(Directions): Copy the rows from the line containing "The width and height of the screenshot is (1531, 861)." through the line containing "pyautogui.click(x=243, y=194)", switching "zoom slider" to "brightness slider" and leaving all else unchanged.

+++ Dataset records

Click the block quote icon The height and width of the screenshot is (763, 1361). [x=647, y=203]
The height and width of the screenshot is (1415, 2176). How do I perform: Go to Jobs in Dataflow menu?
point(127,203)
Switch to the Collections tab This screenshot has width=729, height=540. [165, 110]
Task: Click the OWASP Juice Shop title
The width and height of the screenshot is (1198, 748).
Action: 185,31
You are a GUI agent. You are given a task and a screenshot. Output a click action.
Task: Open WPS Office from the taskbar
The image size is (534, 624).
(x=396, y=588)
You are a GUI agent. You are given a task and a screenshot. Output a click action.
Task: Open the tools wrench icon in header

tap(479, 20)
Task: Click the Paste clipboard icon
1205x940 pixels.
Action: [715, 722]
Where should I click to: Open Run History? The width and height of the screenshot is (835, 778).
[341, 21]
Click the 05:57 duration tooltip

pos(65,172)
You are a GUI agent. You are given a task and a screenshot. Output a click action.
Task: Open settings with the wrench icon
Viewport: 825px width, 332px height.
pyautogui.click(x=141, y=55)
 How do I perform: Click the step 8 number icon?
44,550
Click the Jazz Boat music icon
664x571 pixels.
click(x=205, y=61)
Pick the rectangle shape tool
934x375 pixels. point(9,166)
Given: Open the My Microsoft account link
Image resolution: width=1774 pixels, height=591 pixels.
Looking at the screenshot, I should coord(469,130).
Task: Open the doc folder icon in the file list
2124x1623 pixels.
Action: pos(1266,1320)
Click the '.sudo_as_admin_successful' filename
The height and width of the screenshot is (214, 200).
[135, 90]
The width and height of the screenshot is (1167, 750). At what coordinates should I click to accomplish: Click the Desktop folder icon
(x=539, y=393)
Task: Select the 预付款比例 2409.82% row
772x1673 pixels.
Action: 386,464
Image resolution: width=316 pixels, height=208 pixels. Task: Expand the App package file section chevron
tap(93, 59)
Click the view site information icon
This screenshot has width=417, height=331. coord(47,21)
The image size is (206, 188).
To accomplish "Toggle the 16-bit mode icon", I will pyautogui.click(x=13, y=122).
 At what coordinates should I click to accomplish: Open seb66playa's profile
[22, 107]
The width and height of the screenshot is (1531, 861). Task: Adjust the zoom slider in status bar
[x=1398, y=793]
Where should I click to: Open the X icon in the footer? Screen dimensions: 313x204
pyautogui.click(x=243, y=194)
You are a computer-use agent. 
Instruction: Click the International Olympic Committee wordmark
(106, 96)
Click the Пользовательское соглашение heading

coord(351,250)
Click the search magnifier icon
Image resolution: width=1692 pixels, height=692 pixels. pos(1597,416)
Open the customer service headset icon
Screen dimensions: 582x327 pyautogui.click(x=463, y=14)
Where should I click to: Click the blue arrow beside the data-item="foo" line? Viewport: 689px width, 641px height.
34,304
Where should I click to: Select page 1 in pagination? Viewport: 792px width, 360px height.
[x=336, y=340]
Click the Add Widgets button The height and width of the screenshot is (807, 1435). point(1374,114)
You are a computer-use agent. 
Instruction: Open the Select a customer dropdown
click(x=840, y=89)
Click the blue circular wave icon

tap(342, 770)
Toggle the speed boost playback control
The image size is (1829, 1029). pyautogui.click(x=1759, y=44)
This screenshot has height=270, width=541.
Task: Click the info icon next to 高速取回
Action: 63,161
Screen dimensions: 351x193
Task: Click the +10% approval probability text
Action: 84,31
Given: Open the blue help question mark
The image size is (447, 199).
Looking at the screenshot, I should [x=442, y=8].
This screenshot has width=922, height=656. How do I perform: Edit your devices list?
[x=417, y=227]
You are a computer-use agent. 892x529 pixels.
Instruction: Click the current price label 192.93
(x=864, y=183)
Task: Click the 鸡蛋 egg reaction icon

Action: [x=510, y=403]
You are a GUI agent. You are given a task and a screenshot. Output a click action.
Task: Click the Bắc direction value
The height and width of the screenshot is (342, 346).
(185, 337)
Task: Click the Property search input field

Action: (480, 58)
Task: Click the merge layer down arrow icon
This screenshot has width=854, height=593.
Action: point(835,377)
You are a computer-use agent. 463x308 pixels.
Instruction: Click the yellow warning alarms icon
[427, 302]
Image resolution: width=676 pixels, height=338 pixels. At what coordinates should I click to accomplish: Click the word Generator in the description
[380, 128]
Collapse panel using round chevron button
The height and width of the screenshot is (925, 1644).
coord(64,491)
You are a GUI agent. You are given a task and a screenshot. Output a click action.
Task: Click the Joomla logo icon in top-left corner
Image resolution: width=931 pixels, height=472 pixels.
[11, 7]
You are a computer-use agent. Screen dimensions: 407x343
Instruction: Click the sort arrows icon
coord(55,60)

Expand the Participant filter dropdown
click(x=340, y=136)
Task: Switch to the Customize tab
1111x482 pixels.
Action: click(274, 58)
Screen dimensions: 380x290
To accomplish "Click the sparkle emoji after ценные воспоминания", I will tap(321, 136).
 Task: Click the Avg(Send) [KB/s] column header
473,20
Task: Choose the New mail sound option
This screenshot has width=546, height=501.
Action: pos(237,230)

++++++

(Task result):
The width and height of the screenshot is (1531, 861). Task: Adjust the brightness slider in status bar
[x=1398, y=793]
Where should I click to: Open the X icon in the footer? Screen dimensions: 313x204
pyautogui.click(x=243, y=194)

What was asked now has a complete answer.